Sana bugün anlatacaklarım kesinlikle bir masaldan ibarettir...
O yüzden bu masaldaki olay, kişi ve davranışlara takılıp moralini bozma sakın...
Masal bu ya... Bir varmış bir yokmuş... Yeryüzünde tüm dünya milletlerinin gözü olan bir coğrafyada cennet gibi bir ülke varmış... İstiklalini ve istikbalini mucize sayılabilecek bir kurtuluş mücadelesi ile elde ederek cümle cihana varlığını ve bağımsızlığını kabul ettiren bir millet varmış... O milletin karayağız yiğitleri, erkekten erkek yiğit anaları ve adaletli idarecileri varmış... Yoksulu kanaatkar, zengini cömert, düşenin dostu bu millet uzun yıllar sürmesede ağızlarının tadı bozulmadan yaşayıp giderlermiş...

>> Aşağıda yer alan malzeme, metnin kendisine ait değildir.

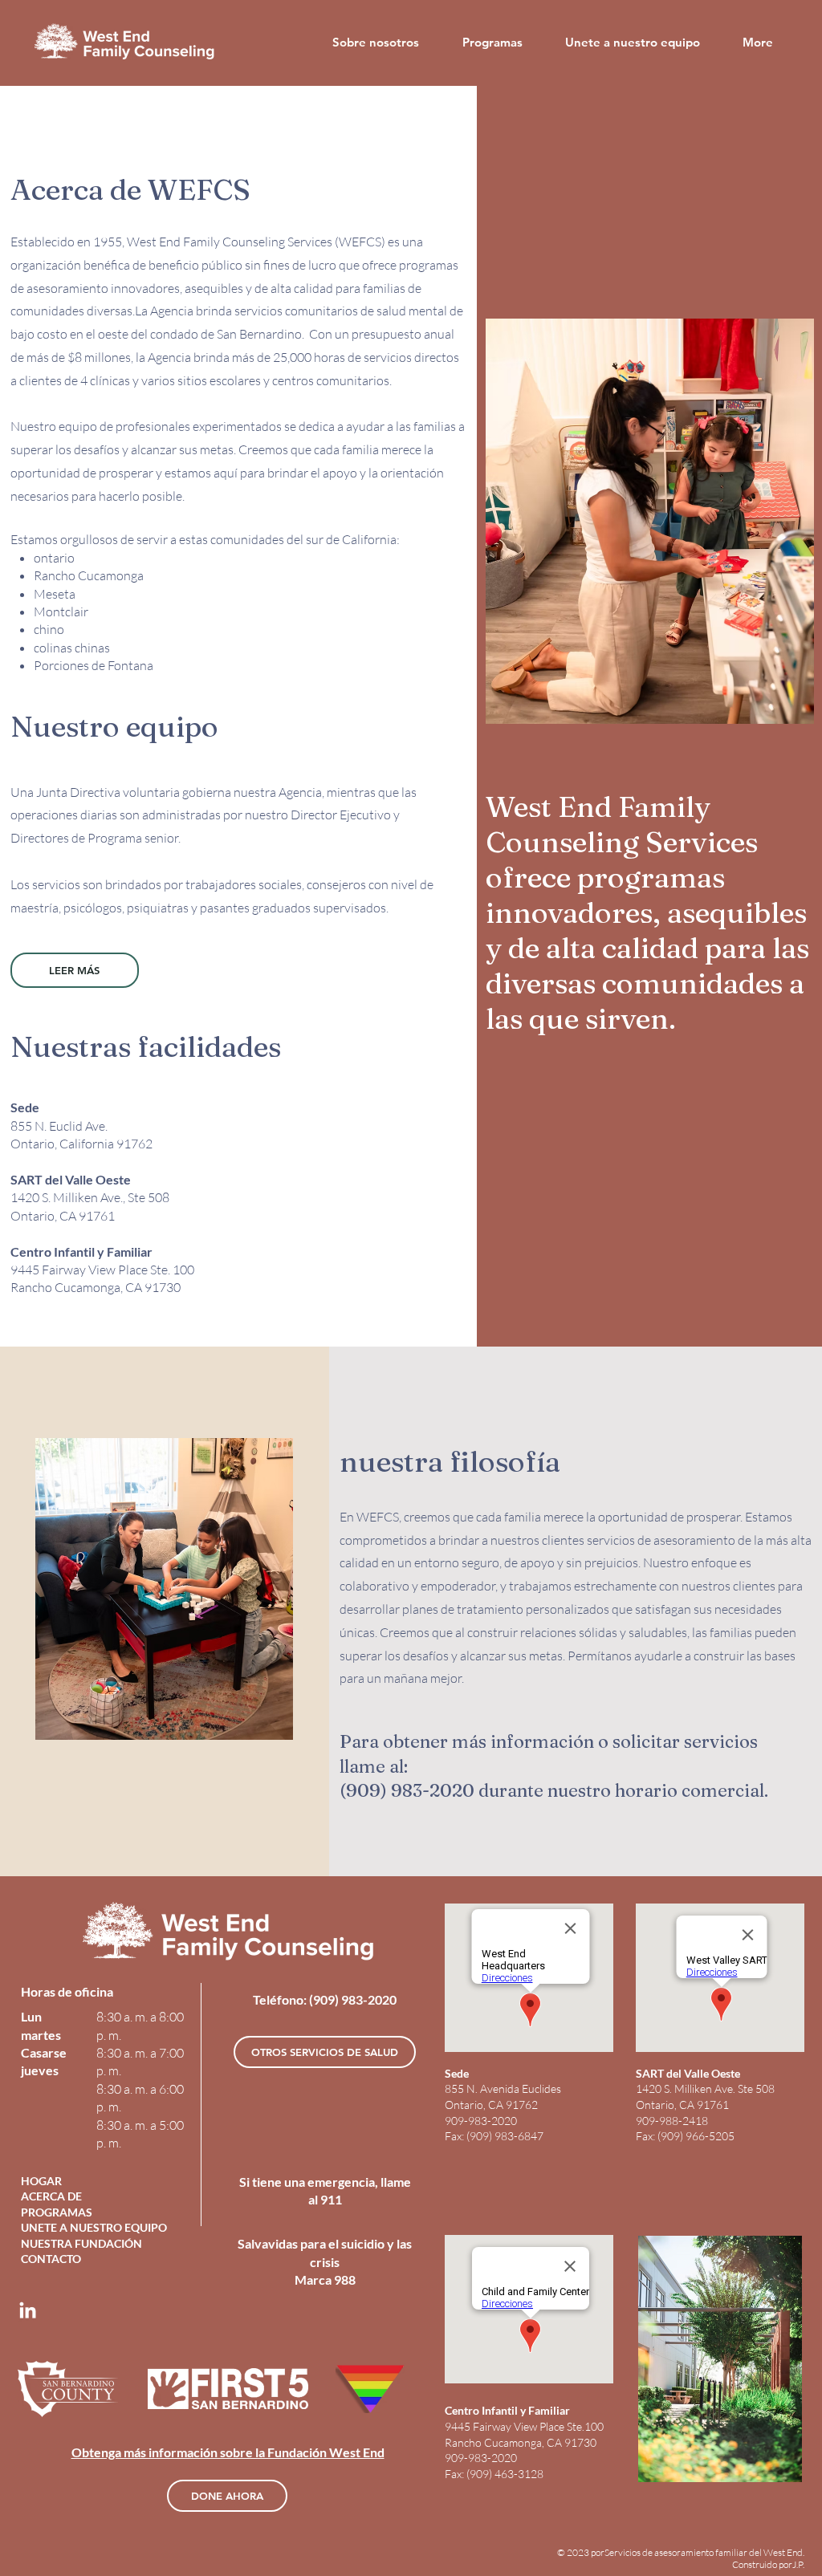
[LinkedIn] (28, 2312)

Gel zaman git zaman bu millet ecnebi milletlere öteden beri duyduğu hayranlıkla zamanla tarihini ve geldiği yeri unutup bir zamanlar istiklal ve istikbalini tehdit eden toplumların bir parçası olmaya karar vermiş...
O toplulukta onların inançları geçer akçe olmadığı için sırf onlara yaranmak için önce inanca dair revizyonlar yapmışlar... Öyle ki memleketteki cümle ulema ve akıllı adamlar bu topluluğun rüyasıyla yitirilmekte olan ve bu millete bu toprakları vatan yapan inancın ne uğruna kurban edildiğini düşünemeyecek kadar aptallaşmış durumdaymışlar... İdarecilerinden aydınlarına koca memleket uzun yıllar bu rüya ile yatıp kalkar olmuşlar...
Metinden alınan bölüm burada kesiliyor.